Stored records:
· · · ·

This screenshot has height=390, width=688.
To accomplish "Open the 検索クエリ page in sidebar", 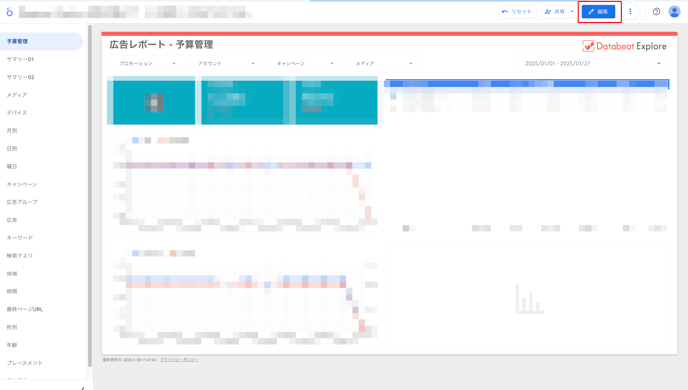I will 19,256.
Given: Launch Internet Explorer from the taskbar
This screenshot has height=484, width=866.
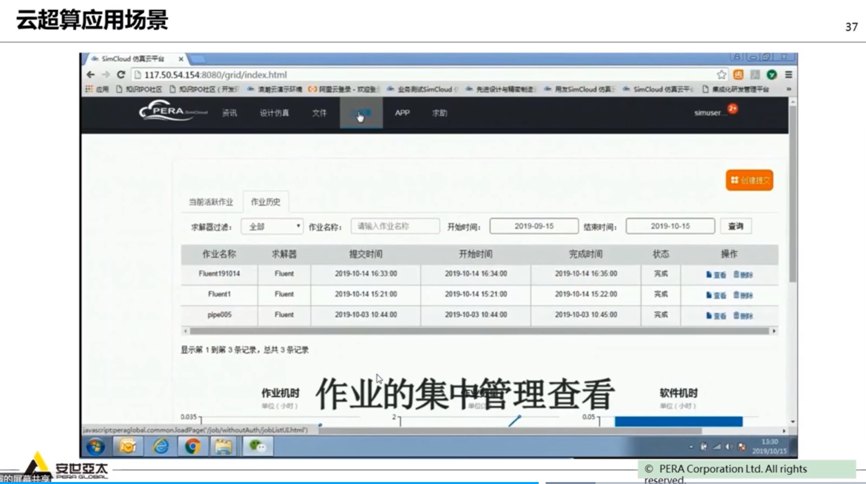Looking at the screenshot, I should (x=160, y=446).
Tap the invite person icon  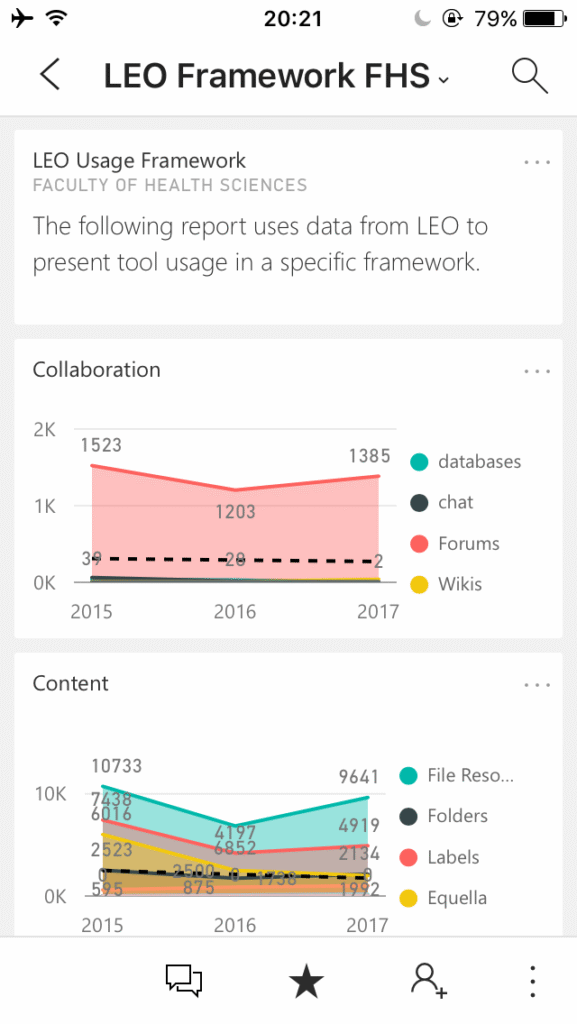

· · · ·

Take the lines from the one holding "This screenshot has height=484, width=866." through the last line of the data above and copy them exactly, both ends included, omitting all pictures.

This screenshot has height=484, width=866.
Looking at the screenshot, I should (x=160, y=446).
Tap the invite person icon  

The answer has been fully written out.